# Document excerpt:
= = =
Alice will have to get advice from someone who knows how to navigate the system. But with proper advice she may be able to keep most of what she and Ralph have worked so hard for. This is possible because the law does not intend to impoverish one spouse because the other spouse needs care in a nursing home. This is certainly an example where knowledge of the rules and how to apply them can be used to resolve Ralph and Alice’s dilemma.
Of course, proper Medicaid planning differs according to the relevant facts and circumstances of each situation as well as the state law.
Case Study #2
A Trust for a Disabled Child
Margaret and Sam have always taken care of their daughter, Elizabeth. She is 45, has never worked, and has never left home. She is “developmentally disabled” and receives SSI (Supplemental Security Income). They have always worried about who would take care of her after they die. Some years ago, Sam was diagnosed with dementia. His health has deteriorated to the point that Margaret can no longer take care of him. Now she has placed Sam in a nursing home and is paying $4,000 per month out of savings. Margaret is even more worried that there will not be any money left for the care of Elizabeth.
Margaret is satisfied with the nursing home that Sam is in. The facility has a Medicaid bed available that Sam could have if he were eligible. Medicaid would pay his bill. However, according to the information she got from the social worker, Sam is $48,000 away from Medicaid eligibility. Margaret wishes there was a way to save the $48,000 for Elizabeth after she and Sam are gone. There is.
= = =
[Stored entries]

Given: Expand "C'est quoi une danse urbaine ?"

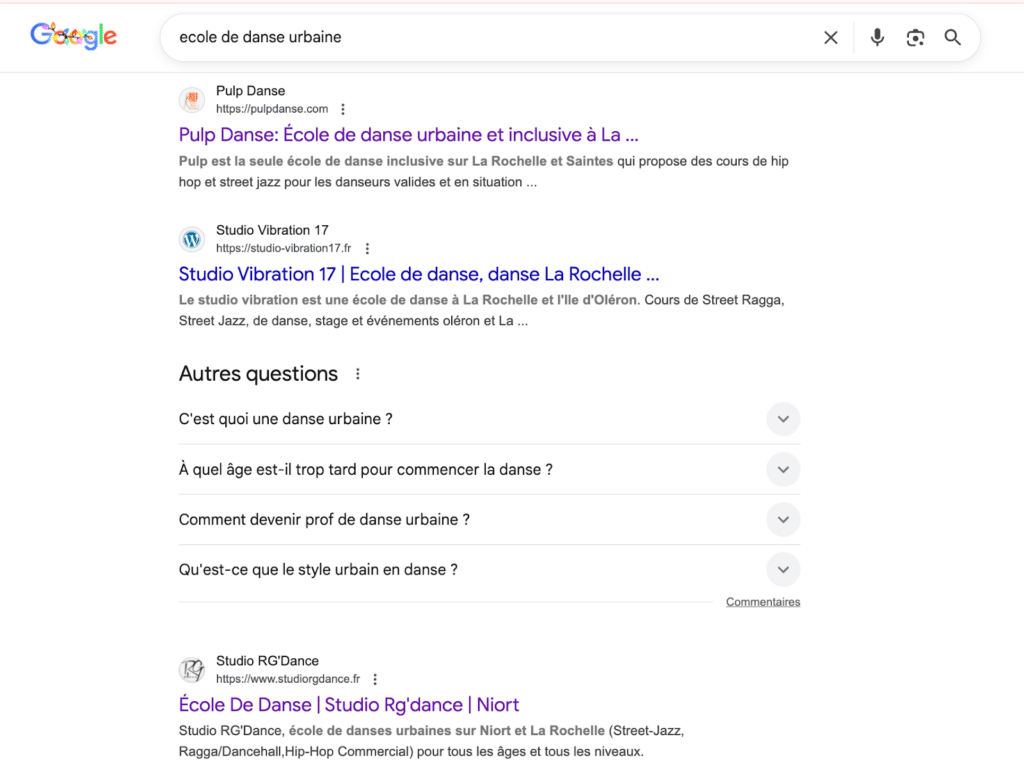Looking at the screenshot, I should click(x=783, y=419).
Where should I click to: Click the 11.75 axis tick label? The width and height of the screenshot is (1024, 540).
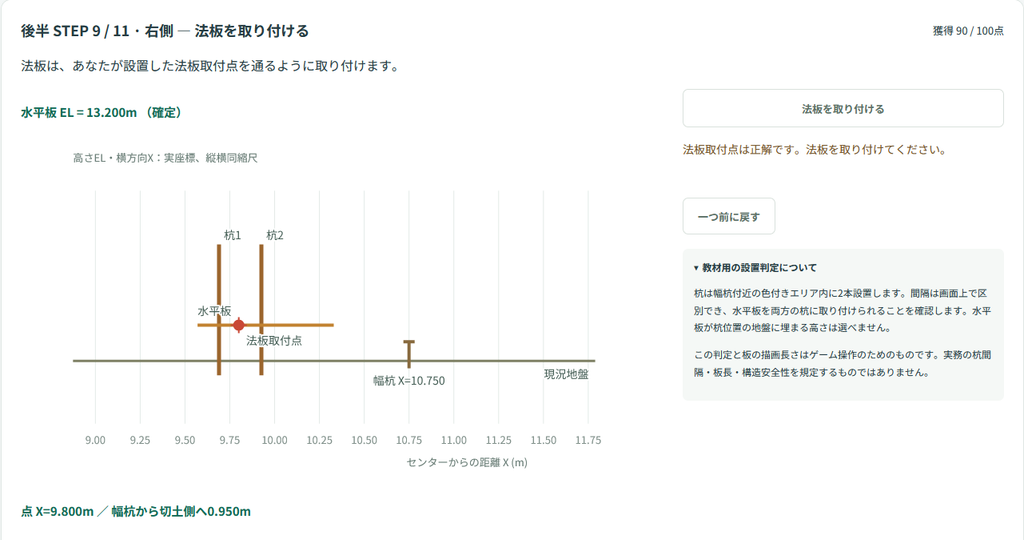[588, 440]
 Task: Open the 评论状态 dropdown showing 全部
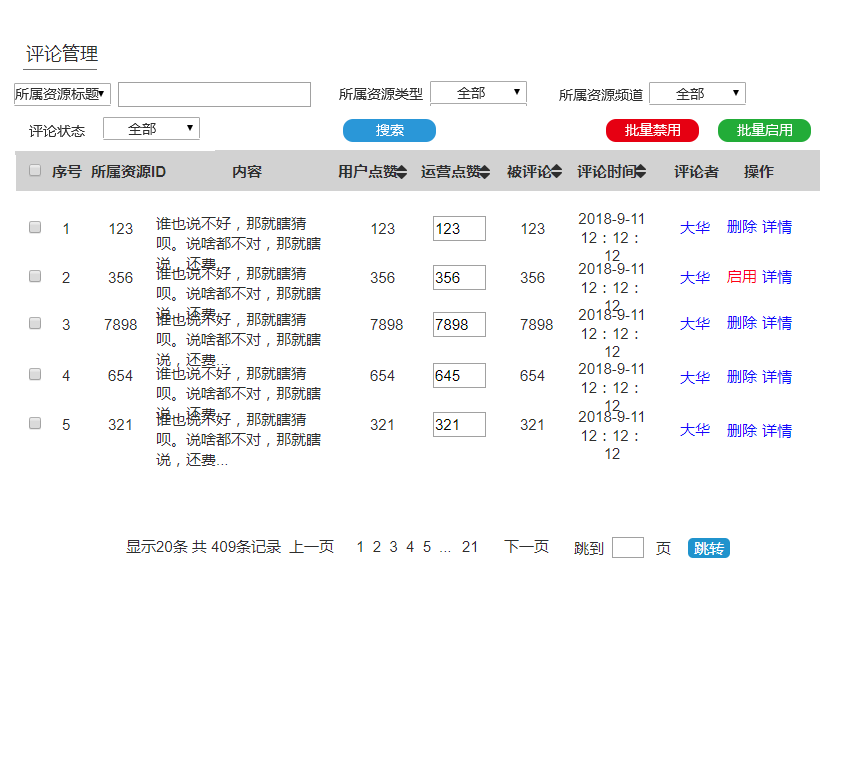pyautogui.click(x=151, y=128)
= = =
Copy out the part of the Medicaid planning text from "Alice will have" to "the state law.".

Alice will have to get advice from someone who knows how to navigate the system. But with proper advice she may be able to keep most of what she and Ralph have worked so hard for. This is possible because the law does not intend to impoverish one spouse because the other spouse needs care in a nursing home. This is certainly an example where knowledge of the rules and how to apply them can be used to resolve Ralph and Alice’s dilemma.
Of course, proper Medicaid planning differs according to the relevant facts and circumstances of each situation as well as the state law.